Brief: Could you output the records below word for word, omitting the pictures?

## start

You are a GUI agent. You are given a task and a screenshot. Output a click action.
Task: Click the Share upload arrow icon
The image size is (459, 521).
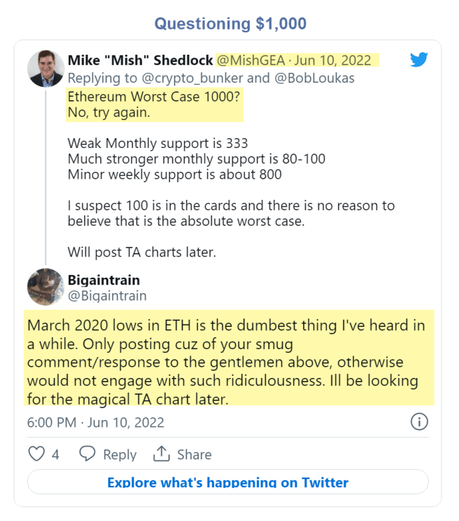[161, 454]
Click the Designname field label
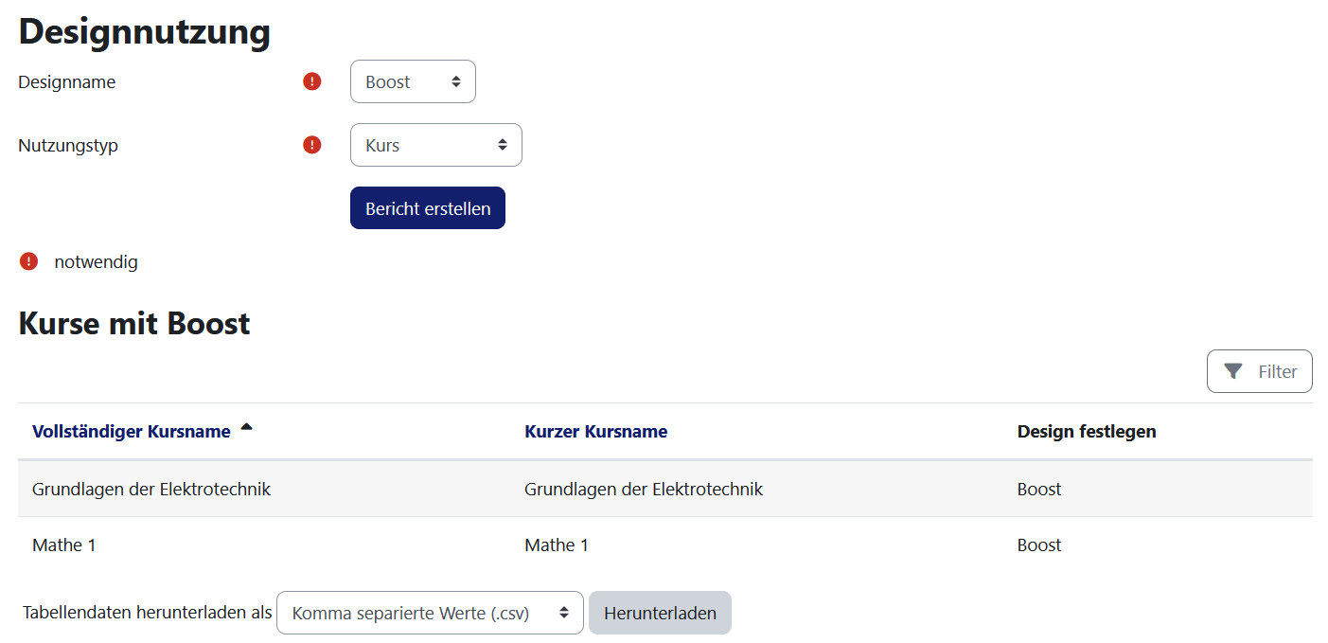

## end

Reply to the task:
You are a GUI agent. You are given a task and a screenshot. Output a click action.
Task: Click the Share upload arrow icon
The image size is (459, 521).
[161, 454]
Click the Designname field label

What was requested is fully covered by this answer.